=== Page extract ===
• • • • •
Fig. 9 exhibits a perspective view of this stove. AB is the body, which is about three feet high, and of a circular form. C is a square pedestal, on which the stove is placed, and which contains the ash-pit. The height of the pedestal is about a foot, and it is nearly insulated by resting on the spherical supports a, also of cast iron. EEE are openings in front of the ash-pit, through which the air enters to support the combustion. These openings can be enlarged or diminished, or opened and shut, at pleasure. FF is the door of the furnace, through which the fuel is introduced. This door is attached to the inner furnace, and is double. It is one foot broad, and eleven inches high. GG is the chimney, which passes from the furnace within, through the outer case, and conveys the smoke out of the building. HH are openings in the outer case, and are eight in number, through which the air enters, and being heated, is greatly rarefied, and passes off through the funnel or pipe III. This pipe communicates only with the outer stove, and being shut at the end K, the air rushes out from the small tubes LL, inserted into the side of the pipe III, and thus mixes with the cold air of the apartment. The diameter of the outer case at the bottom is about two feet, and the diameter of the furnace within is about sixteen inches.

The length of the body of a church in which two stoves of the form and dimensions now described are erected, is about sixty feet, and the breadth is about forty-five feet. The tubes III are conveyed along the lower edge of the gallery, about half the length of the church. The fires are lighted about four or five o'clock on the Sunday morning during the earlier part of the cold season, but as the season advances it is usual to light them earlier. From this time till the congregation assembles for the afternoon service, the furnaces are constantly supplied with fuel. By this management the air in the church is kept comfortably warm during the coldest season of the year.

When only one apartment is to be heated by a stove of this kind, the stove ought to be placed in the apartment, because then it is supplied with air from it, which has been previously heated; whereas, when it is placed in another situation, the supply of heated air thrown into the apartment being derived from without, that within must be forced out to make way for it, and consequently at a great expenditure of fuel. When several apartments are to be warmed, suppose those of a dwelling-house, the stove ought to be situated in some part of the lobby, from which the tubes proceed to the rooms. Of course the size of the stove, and the distribution and size of the tubes, must depend on the supply of heat required.
• • • • •
=== Provided data ===
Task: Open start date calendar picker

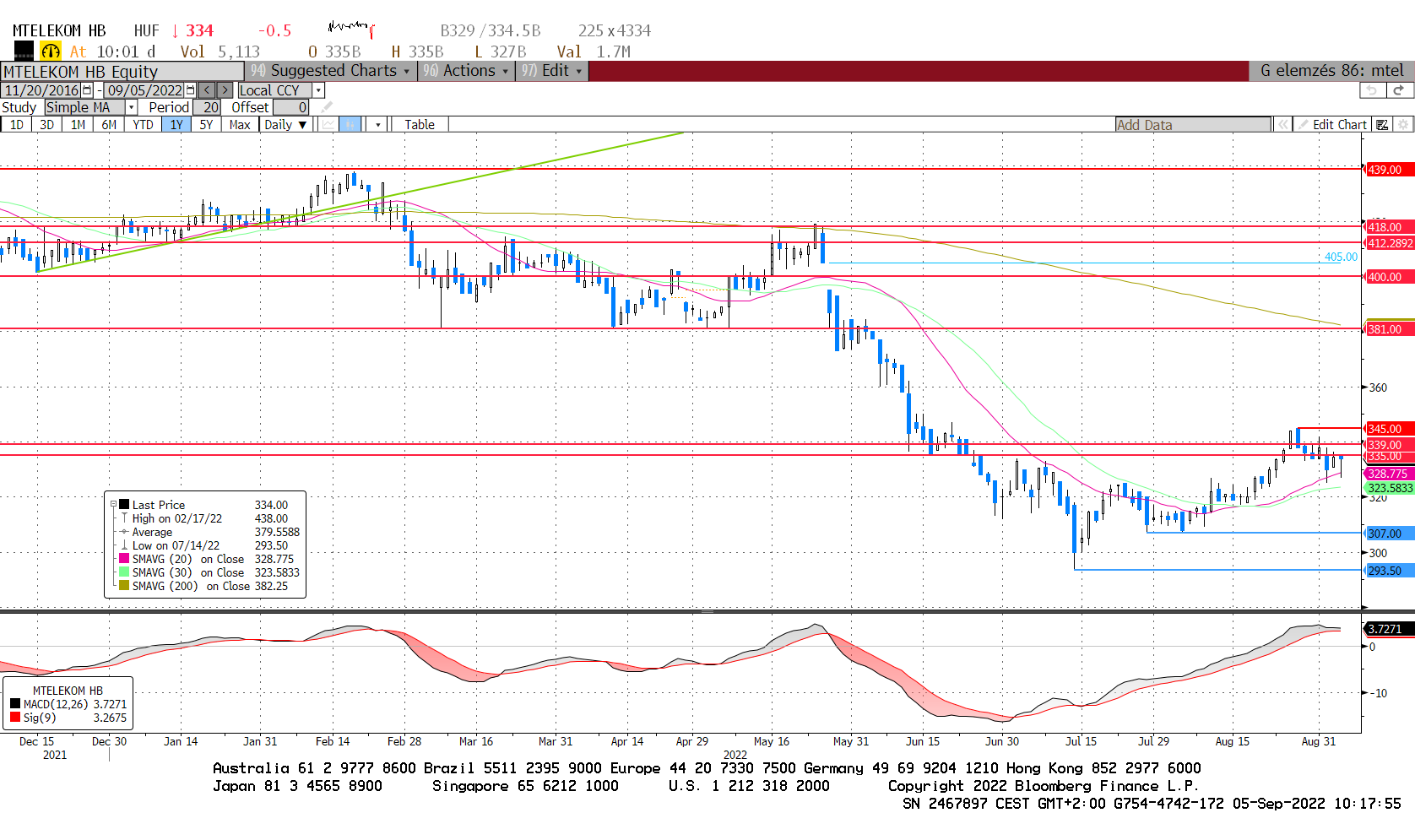Action: [87, 90]
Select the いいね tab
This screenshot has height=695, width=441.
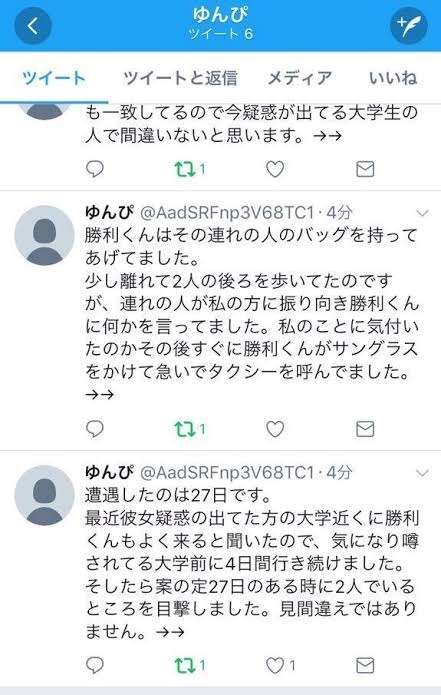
• • • • •
=== To-do list ===
**a.** What dimensions does the stove description give for parts of the stove itself? List each one with its figure.
**b.** How would you sum up the stove description in two sentences?
**c.** Could you go on with the stove description from the point where it stops?

=== Answers to each task ===
**a.**
- Height of the body: about three feet
- Height of the pedestal: about a foot
- Breadth of the furnace door: one foot
- Height of the furnace door: eleven inches
- Diameter of the outer case at the bottom: about two feet
- Diameter of the furnace within: about sixteen inches

**b.** The stove has a circular body on a pedestal holding the ash-pit, with an inner furnace fed through a door and vented by a chimney, while air entering openings in the outer case is heated and sent through a pipe and small tubes into the room. Two such stoves keep a church warm when fired from early Sunday morning, and a stove should stand inside the apartment when only one room is heated, or in the lobby when several rooms are to be warmed.

**c.**
There is one very great objection to the stove as now described. It has been already stated, that when air is projected against a red-hot surface, the impurities constantly floating in it are burned, and emit offensive effluvia; and this is generally the case with metallic hot-air stoves. Hence the necessity of having them so placed that they shall be supplied with air as free as possible from impurities. Instead of having the whole of the stove made of metal, the inner part is sometimes metal and the outer covering brick-work; in which case the chamber between them is generally larger than in the others, consequently the temperature does not become so high, and the objection urged against the metal stoves is in a great measure removed.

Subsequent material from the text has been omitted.